About the Journal
This journal is dedicated to praxis in higher education. A key assumption underpinning the journal is that education is a moral and political activity and that higher education and its practitioners cannot free themselves from moral nor political considerations. However, this assumption comes with several commitments. Rather than standing only from the outside looking in, as in positioning science or research as more valuable or important, this journal calls for the importance of a reflexive inside perspective (cf. Kemmis 2012; Walzer 1987). This implies taking the present structures, conditions, traditions and values – both internal and external – seriously, but also in situ when researching higher education (cf. Bendix Petersen, 2014). The journal is committed to research aimed at the transformation of existing practices and conditions in higher education. In particular, it is promoting research that has a transformative potential including both practical and theoretical dimensions of educational work and higher education research. It is also committed to the idea that through education research, one can seek to both promote justice as well as the capacity of people to express agency, and increase the possibilities provided by society at large to its members (cf. Fraser 2009).

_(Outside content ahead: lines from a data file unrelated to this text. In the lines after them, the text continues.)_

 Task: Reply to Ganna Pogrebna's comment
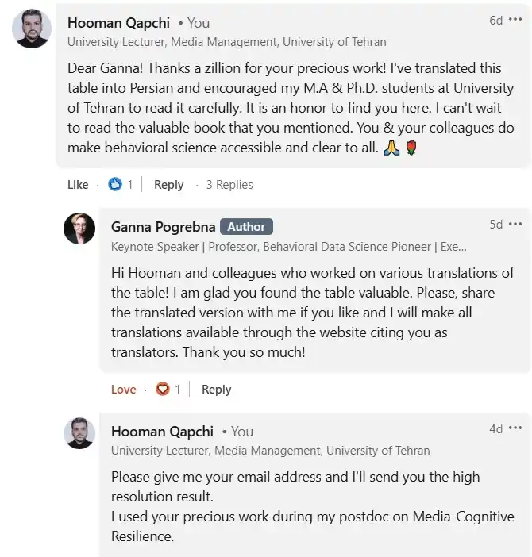click(x=217, y=390)
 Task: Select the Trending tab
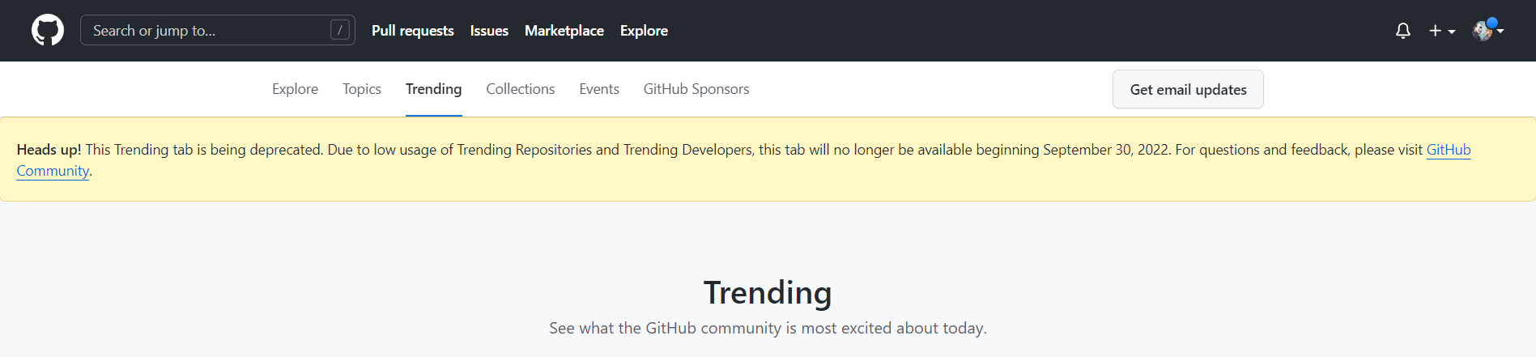pos(433,89)
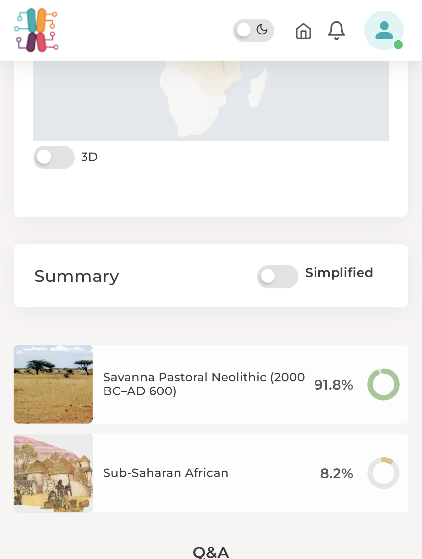Click the green 91.8% donut chart
Image resolution: width=422 pixels, height=559 pixels.
tap(383, 384)
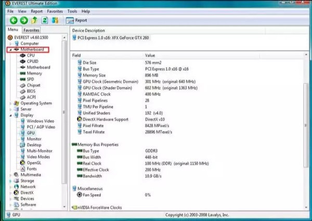312x221 pixels.
Task: Open the OpenGL item under Display
Action: point(34,163)
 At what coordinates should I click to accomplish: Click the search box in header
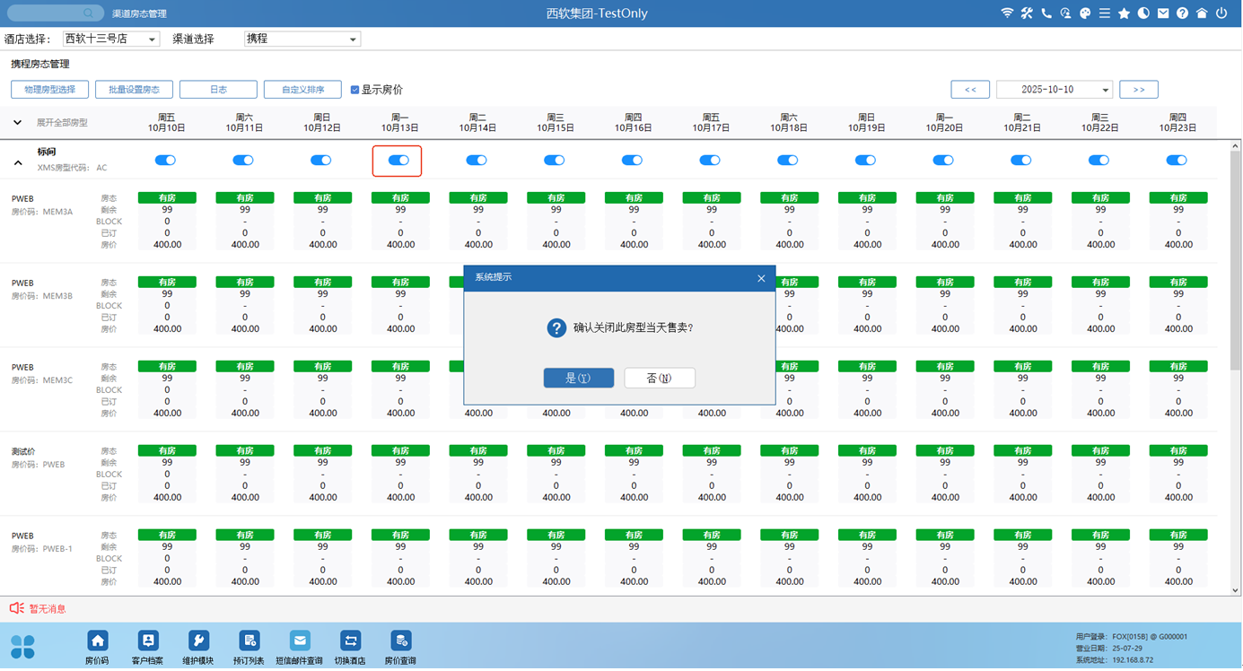point(54,13)
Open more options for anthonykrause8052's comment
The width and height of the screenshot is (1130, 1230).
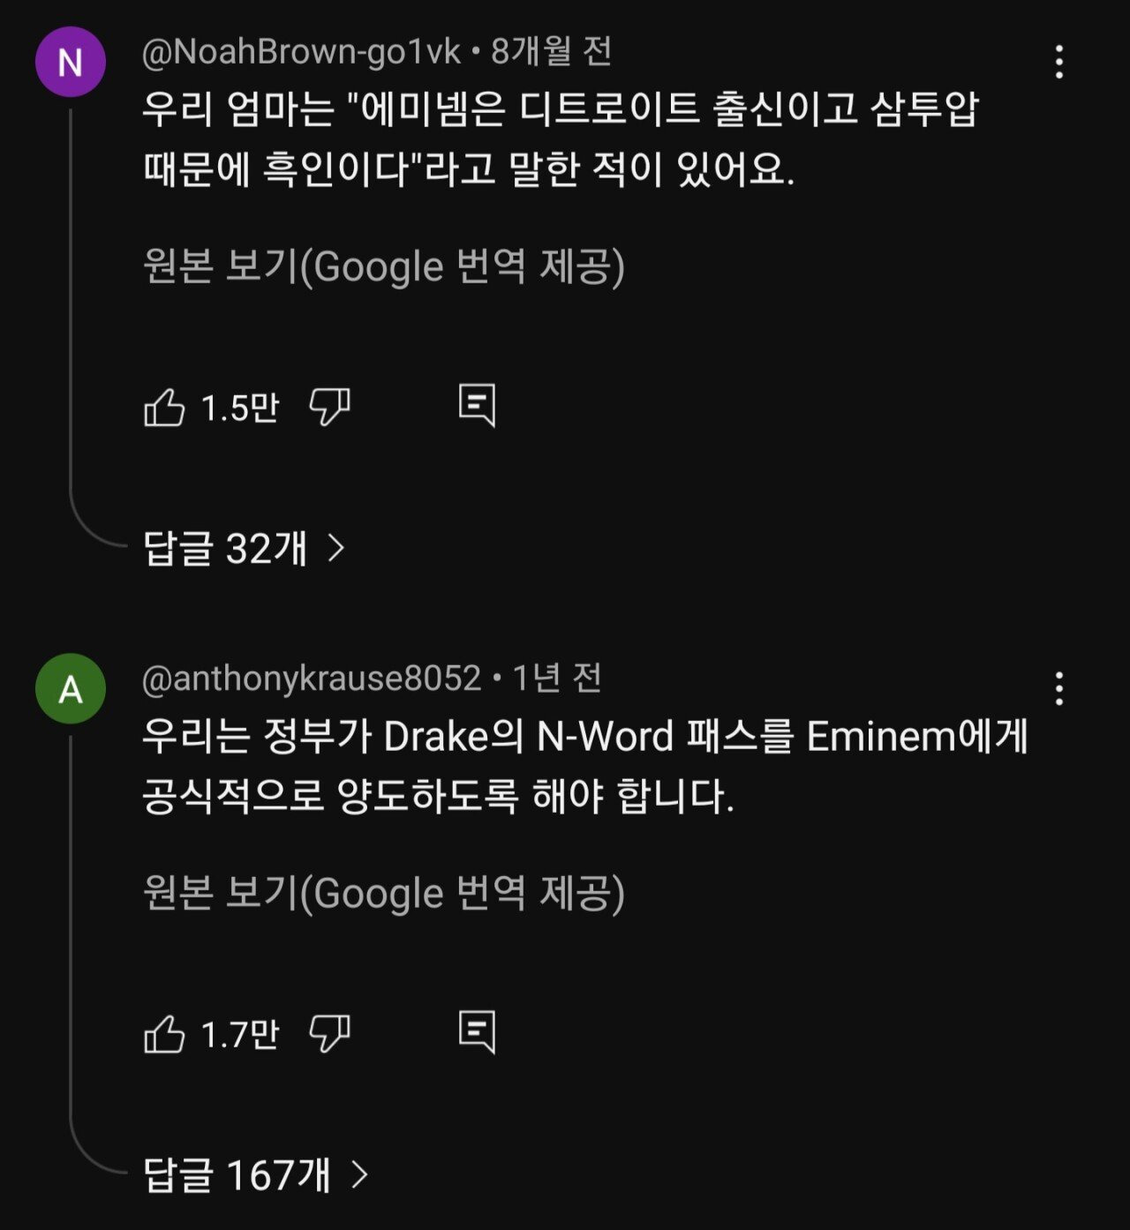coord(1058,689)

Research concerning praxis in higher education is thus both a theoretical position on a particular practice and itself an active engagement. This journal welcomes contributions that are directly concerned with praxis in higher education or with research that is manifestly relevant to praxis in higher education. This focus includes the following areas, but is not limited to them:
- Empirical studies of the consequences of particular pedagogies, policies and developments in higher education;
- Purposes and implications of higher education;
- Social justice and other ethical considerations associated with higher education, including implications for politics, society, and sustainability;
- Praxis and related concepts (e.g., praxis development, theory in praxis, practical wisdom, practical judgement, phronesis);
- What constitutes ‘good’ practice and ‘good’ professional practice in further/higher education? (and ‘good’ for whom?);
- Comparative studies regarding the enactment, contexts, and/or outcomes of praxis in higher education;
- Leading and governance in higher education; standardisation;
- Professional learning in higher education;
- Studies on changing conditions for practice and praxis in higher education;
- Transformative and responsive education;
- Research approaches as and for praxis in higher education;
- Praxis-oriented higher education pedagogies;
- Power and agency in higher education;
- Inclusive education and practices in higher education;
- Criticality and/or fostering critical thinking in higher education;
- Academic identity and living spaces in higher education.
Exploration of key issues and topics from a range of theoretical viewpoints and intellectual and methodological traditions is encouraged.
JPHE is fully peer-reviewed, applying a triple blind review system in order to ensure the integrity of the review process. This triple blind review system involves the submissions being anonymised before being allocated to Senior Editors for handling. As a web-only journal committed to the widest possible dissemination of research, JPHE is fully open access and does not demand author fees of any kind. Accepted contributions are published under Creative Commons licencing (Creative Commons Attribution-NonCommercial-NoDerivatives 4.0 International Public License; please visit the Creative Commons website for complete terms https://creativecommons.org/licenses/by-nc-nd/4.0/legalcode).
JPHE is not confined to any particular theoretical stance or any specific methodology. A submitted paper must, however, present novel and interesting research, and do so in a clear, concise, and scholarly manner.
Bendix Petersen, E. (2014), “Re-signifying subjectivity? A narrative exploration of ‘non-traditional’ doctoral students’ lived experience of subject formation through two Australian cases”, Studies in Higher Education, 39(5), pp. 823–834.
Fraser, Nancy. (2009) Scales of Justice: Reimagining Political Space in a Globalizing World. New York, Columbia University Press.
Kemmis, Stephen. (2012). Researching educational praxis: Spectator and participant perspectives. British Educational Research Journal, 38(6), pp. 885-905.
Walzer, Michael. (1987). Interpretation and Social Criticism. Cambridge, MA: Harvard University Press.